Since significant liberalisation of its national economy in the 1980s, Turkey, has become a pivotal part of the international economy and weathered the economic crises between the 1980s and 2000. Turkey’s exports continue to break records, while trade deficit levels continue to drop. Commensurate with her unique strategic position, Turkey is busy enhancing her international diplomatic, economic and cultural relations, unleashing enormous opportunities, not only for the economy but also for global inward investors.
However, FDI and the GDP are not at desired levels. Economics minister Ali Babacan underlines that Turkey’s further success and the exploitation of the country’s vast potential, and to avoid the mid-income trap, depends on a thorough legal and judicial reform to counteract low levels of public confidence. According to daily newspaper Milliyet, in 2013 only 24 per cent of the population consider that the Turkish judiciary is independent and only 26 per cent trusts in the system.
Turkey has grossly neglected its judiciary and its service capacity has increased very little compared to huge economic growth. The 2011 constitutional amendments introduced very limited improvement but recent changes in the law, reshuffling the Higher Board of Judges and Public Prosecutors, HSYK, reinstated the powers of the Ministry of Justice to previous levels.
Very hardworking judges delivering high levels of justice in traditional offences and average civil matters have earned Turkey relatively high judicial standards, distinguishing it from similar countries. However, extensive work overload causes considerable delays. Accurate delivery of justice is low and the ability to deliver justice is very much dependent on the parties’ behaviour in the judicial process, voluntary cooperation and good faith. Yet, withholding the truth and evidence from the court is tolerated while perjury and obstruction of justice are not recognised offences.
However, political efforts to restrict the judiciary’s independent function and to exert political influence avoids identifying the real causes of the problem, a lack of full transparency and proper accountability in all judicial bodies and their activities. On the other hand, the judiciary over relies on the independence of its members considering themselves immune from civil and criminal liability and they lack the requisite transparency and accountability towards Turkish society.
The Board for Judges and Prosecutors, HSYK, that deal with the management and allocation of the country’s judge and prosecutor resources according to the workload and statistics, lacks the professional skills to manage such large and dedicated organisation as well as being unable to appreciate society’s expectations of the judiciary. On the other hand the Board is far from being transparent and accountable as it exercises absolute and formidable discretion on promotion, rotation and relocation, further training of judges and prosecutors. Because of this very fact it can be justified that the Board needs to be under the influence of the Ministry of Justice.
The court of appeal has led the first instance courts to effectively delegate judicial duties and authorities to the so-called ‘court appointed experts’, seen as an easy and a pragmatic solution to the workload. It is unconstitutional and illegal for them to take on judicial powers, however, they have become the main dispute adjudicators, as the judges often ask their opinion on disputes and then follow their recommendations. This has almost reduced the judges’ role from adjudicating disputes to arbitrating the parties’ struggle with unskilled, arbitrary and irresponsible experts. The majority of practising jurists consider experts corrupt, rotten and lacking proper scrutiny.

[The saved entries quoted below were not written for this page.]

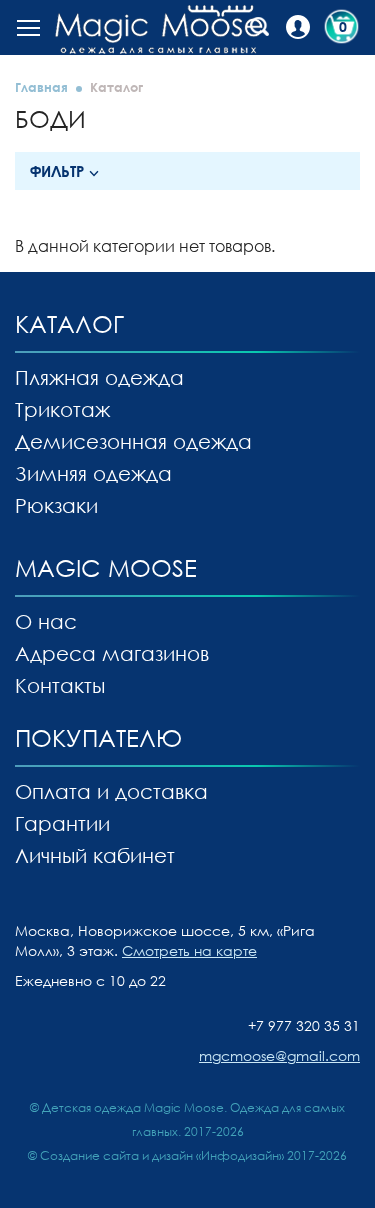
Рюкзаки (56, 505)
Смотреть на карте (189, 950)
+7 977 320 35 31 (304, 1025)
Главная (41, 87)
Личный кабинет (95, 855)
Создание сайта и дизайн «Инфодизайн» (162, 1155)
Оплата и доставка (111, 791)
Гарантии (62, 823)
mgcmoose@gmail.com (279, 1055)
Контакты (60, 685)
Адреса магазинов (112, 653)
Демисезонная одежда (133, 441)
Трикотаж (62, 409)
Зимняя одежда (93, 473)
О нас (46, 621)
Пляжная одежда (99, 377)
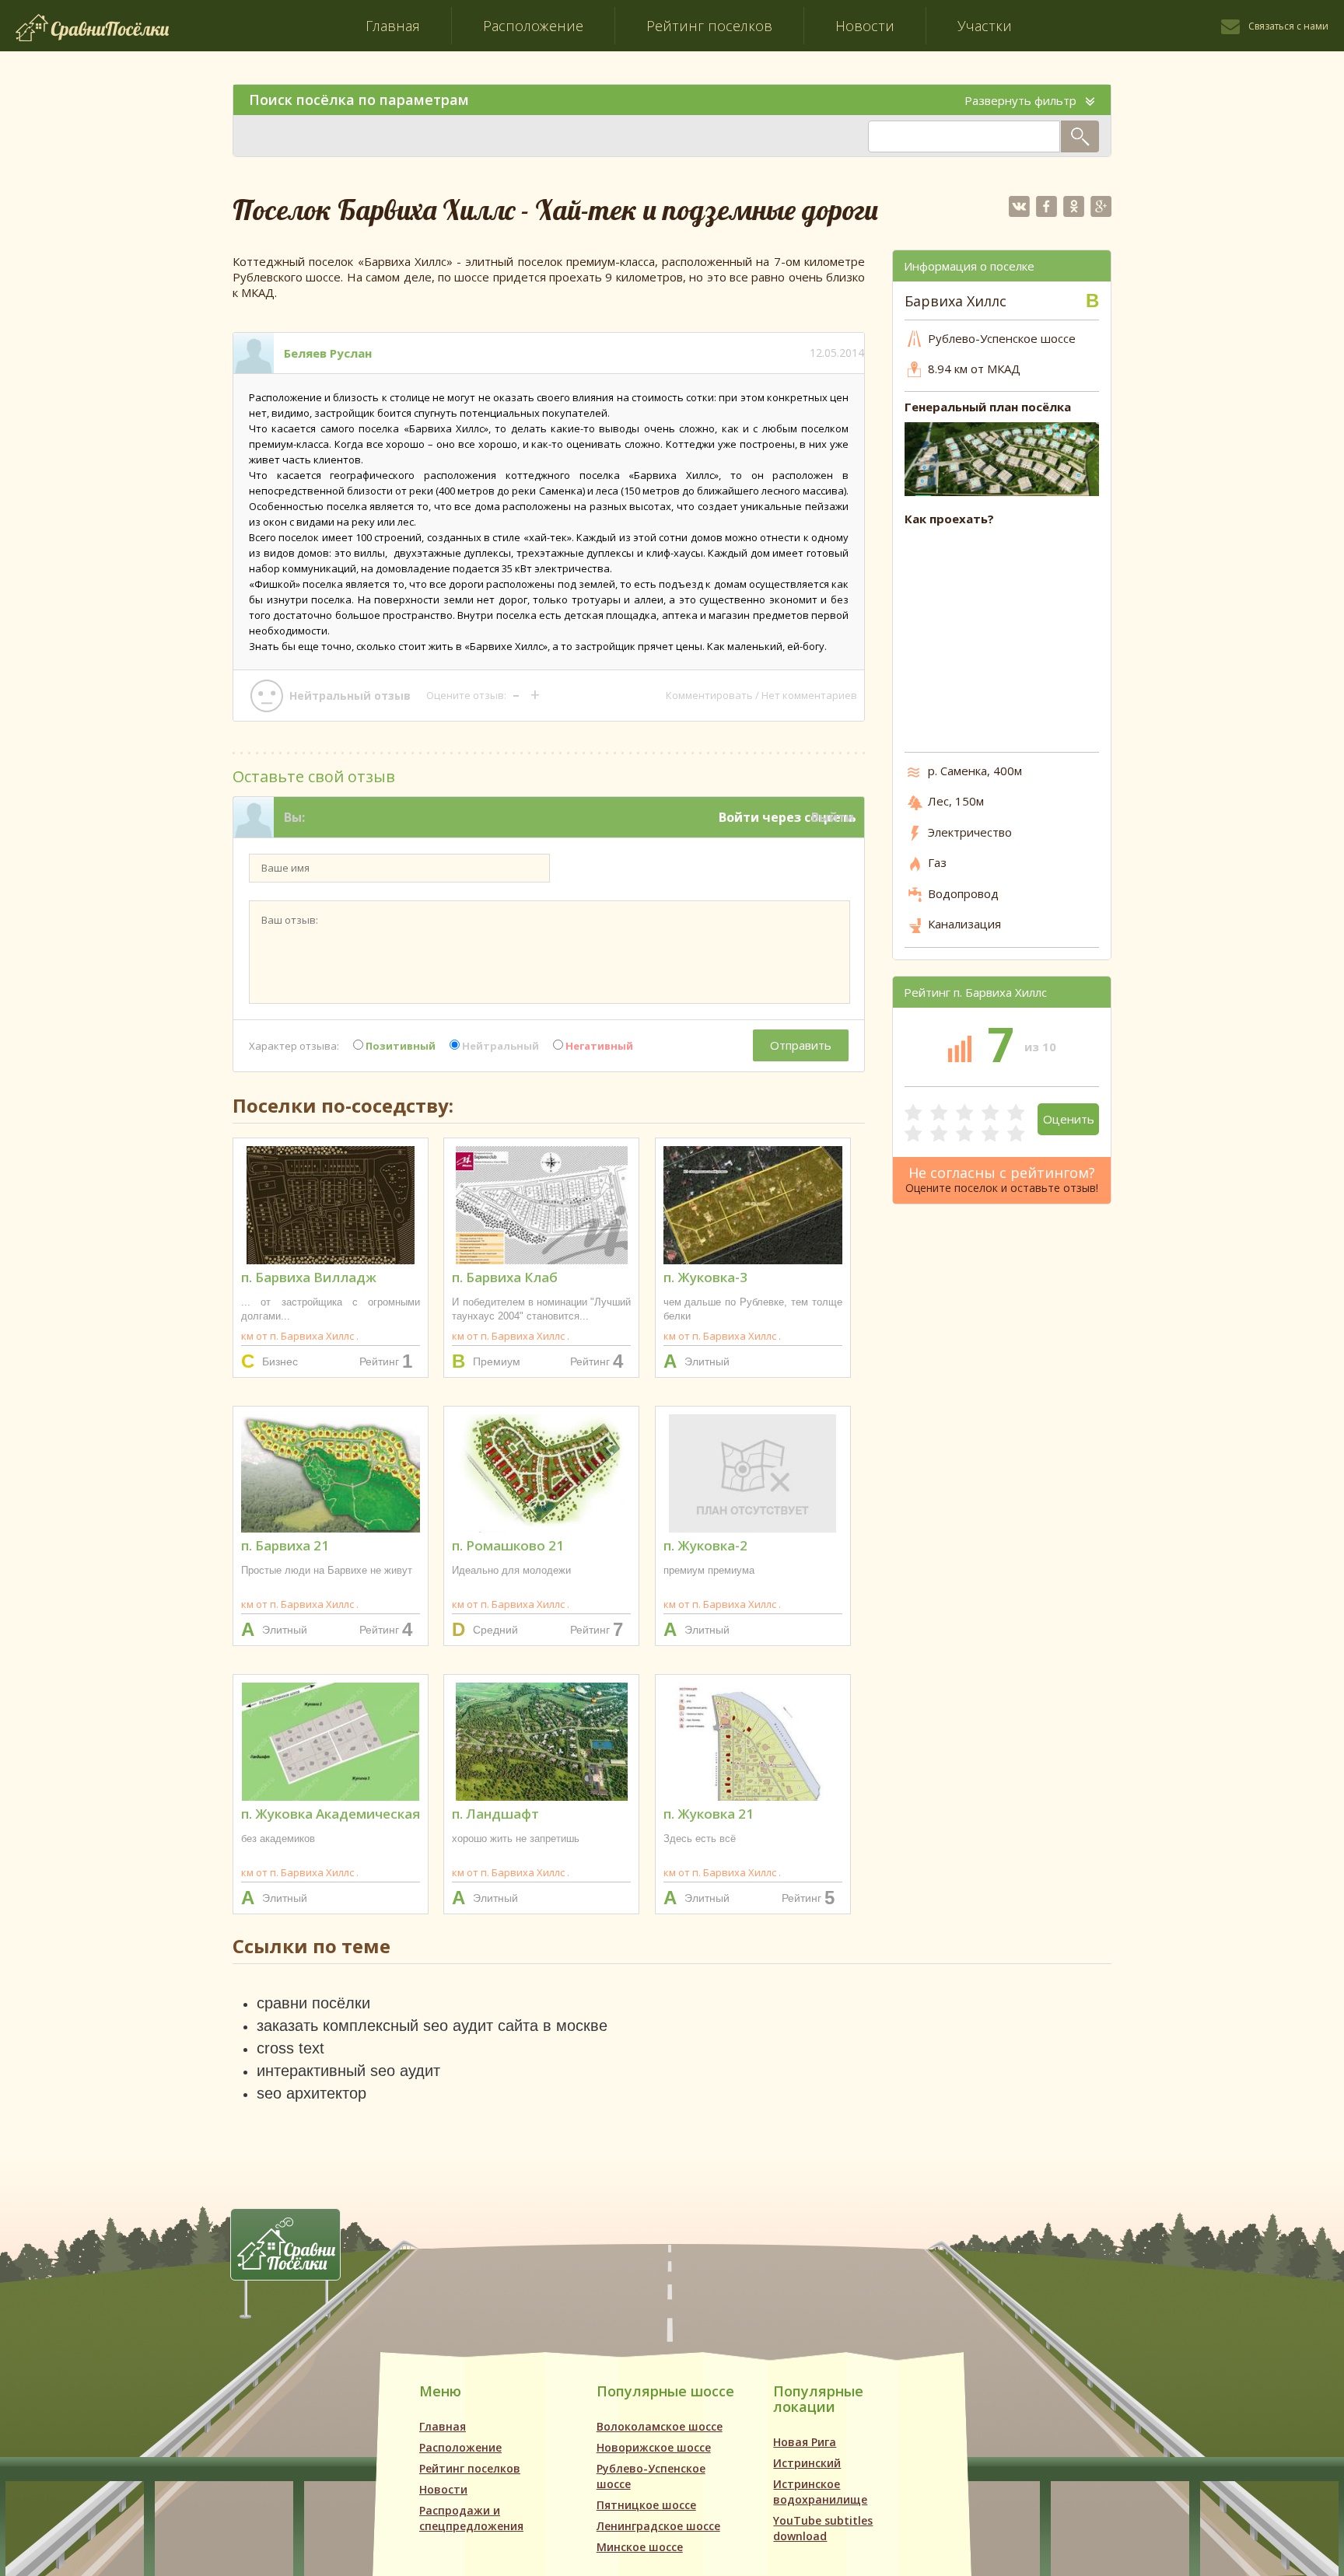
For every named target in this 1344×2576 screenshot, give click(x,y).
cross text (290, 2048)
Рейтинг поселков (709, 25)
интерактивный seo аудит (348, 2070)
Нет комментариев (809, 695)
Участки (984, 25)
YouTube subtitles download (823, 2528)
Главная (393, 25)
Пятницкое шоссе (646, 2504)
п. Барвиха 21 (285, 1545)
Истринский (807, 2462)
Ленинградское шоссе (658, 2525)
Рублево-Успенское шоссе (651, 2476)
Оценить (1068, 1119)
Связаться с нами (1288, 26)
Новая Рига (804, 2441)
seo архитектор (311, 2093)
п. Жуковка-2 (705, 1545)
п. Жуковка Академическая (330, 1814)
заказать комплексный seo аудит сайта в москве (432, 2025)
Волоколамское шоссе (660, 2426)
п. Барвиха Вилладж (308, 1277)
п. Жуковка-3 (705, 1277)
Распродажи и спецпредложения (471, 2518)
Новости (864, 25)
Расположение (533, 25)
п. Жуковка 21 (708, 1814)
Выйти (832, 817)
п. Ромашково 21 (508, 1545)
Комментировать (709, 695)
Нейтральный (499, 1046)
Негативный (598, 1046)
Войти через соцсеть (787, 817)
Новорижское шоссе (654, 2447)
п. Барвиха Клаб (505, 1277)
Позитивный (399, 1046)
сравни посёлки (313, 2003)
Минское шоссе (640, 2546)
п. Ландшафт (495, 1814)
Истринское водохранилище (820, 2491)
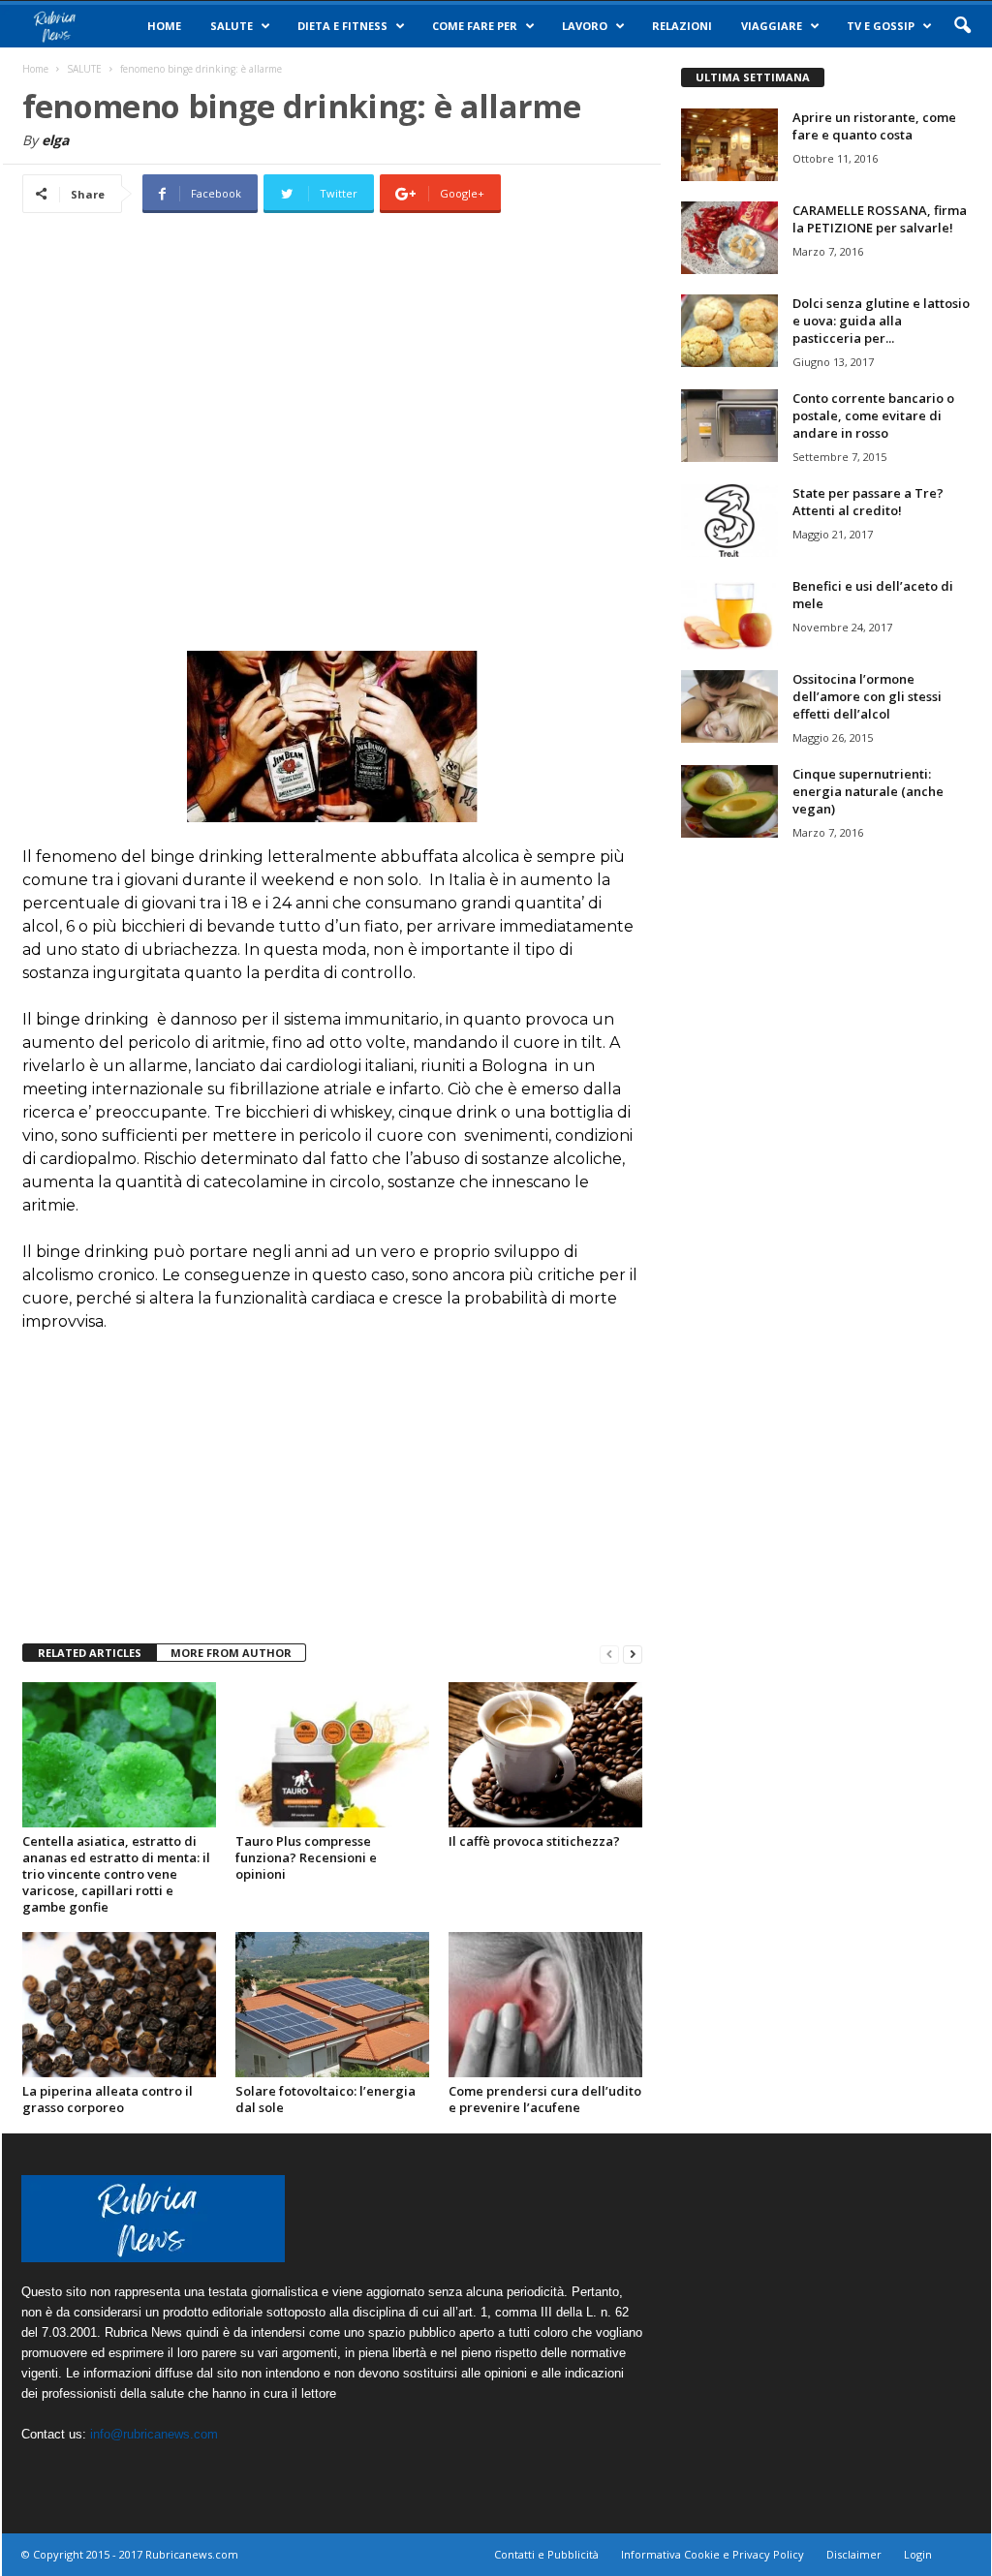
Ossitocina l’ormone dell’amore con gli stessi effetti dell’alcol (867, 696)
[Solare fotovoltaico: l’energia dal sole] (332, 2004)
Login (918, 2554)
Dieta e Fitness (342, 25)
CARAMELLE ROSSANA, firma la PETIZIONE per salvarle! (879, 218)
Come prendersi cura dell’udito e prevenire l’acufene (545, 2099)
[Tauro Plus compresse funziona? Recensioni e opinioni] (332, 1754)
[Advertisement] (332, 408)
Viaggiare (771, 25)
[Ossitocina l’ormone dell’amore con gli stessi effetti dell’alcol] (729, 706)
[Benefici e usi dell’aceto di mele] (729, 613)
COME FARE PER (474, 25)
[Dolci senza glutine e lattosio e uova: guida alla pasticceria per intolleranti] (729, 330)
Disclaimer (854, 2554)
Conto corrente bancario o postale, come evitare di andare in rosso (873, 415)
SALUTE (231, 25)
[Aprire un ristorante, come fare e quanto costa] (729, 144)
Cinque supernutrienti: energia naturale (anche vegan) (868, 791)
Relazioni (682, 25)
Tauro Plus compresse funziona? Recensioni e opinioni (306, 1857)
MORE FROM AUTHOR (231, 1652)
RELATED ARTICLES (89, 1652)
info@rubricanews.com (154, 2434)
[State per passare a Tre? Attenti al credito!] (729, 520)
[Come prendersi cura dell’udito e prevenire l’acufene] (545, 2004)
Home (164, 25)
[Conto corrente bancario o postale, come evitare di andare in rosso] (729, 425)
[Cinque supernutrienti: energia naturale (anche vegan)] (729, 801)
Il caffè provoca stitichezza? (534, 1841)
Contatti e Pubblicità (546, 2554)
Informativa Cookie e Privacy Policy (712, 2554)
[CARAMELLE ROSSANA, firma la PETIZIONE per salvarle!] (729, 237)
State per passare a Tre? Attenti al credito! (868, 501)
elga (55, 140)
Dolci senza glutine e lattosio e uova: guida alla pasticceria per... (881, 320)
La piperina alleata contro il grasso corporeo (107, 2099)
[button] (962, 26)
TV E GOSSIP (880, 25)
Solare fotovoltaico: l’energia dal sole (325, 2099)
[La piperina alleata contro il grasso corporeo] (119, 2004)
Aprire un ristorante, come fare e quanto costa (874, 125)
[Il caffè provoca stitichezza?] (545, 1754)
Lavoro (584, 25)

Particularly at the appeal level, the judiciary has failed to establish proper transparency. The appeal courts, complaining of heavy workload and insufficient capacity to deal with the number of appeals, fail to acknowledge that they effectively deprive the public of their appeal rights by rendering decisions without proper examination and reasoning. This can be taken as an admission that they merely rubber stamp appealed decisions, failing to properly carry out their duties. However members of the court of appeal are immune from liability for their negligence and omissions or miscarriages of justice.
Unshackle the judges
Turkey has developed a peculiar dispute resolution culture, charging judges with a duty to establish the truth while handcuffing them by a lack of proper disclosure rules. The new Civil Procedural Code introduces the obligation to act honestly but with no proper mechanism or sanction to ensure full and frank disclosure. This would ensure that the truth is established effectively and, more importantly, shifts the burden of workload in judicial processes from the courts to parties.
Turkey’s long needed judicial reform can be achieved by only changing the dispute resolution culture, imposing transparency and accountability on all level of judicial activity and organs.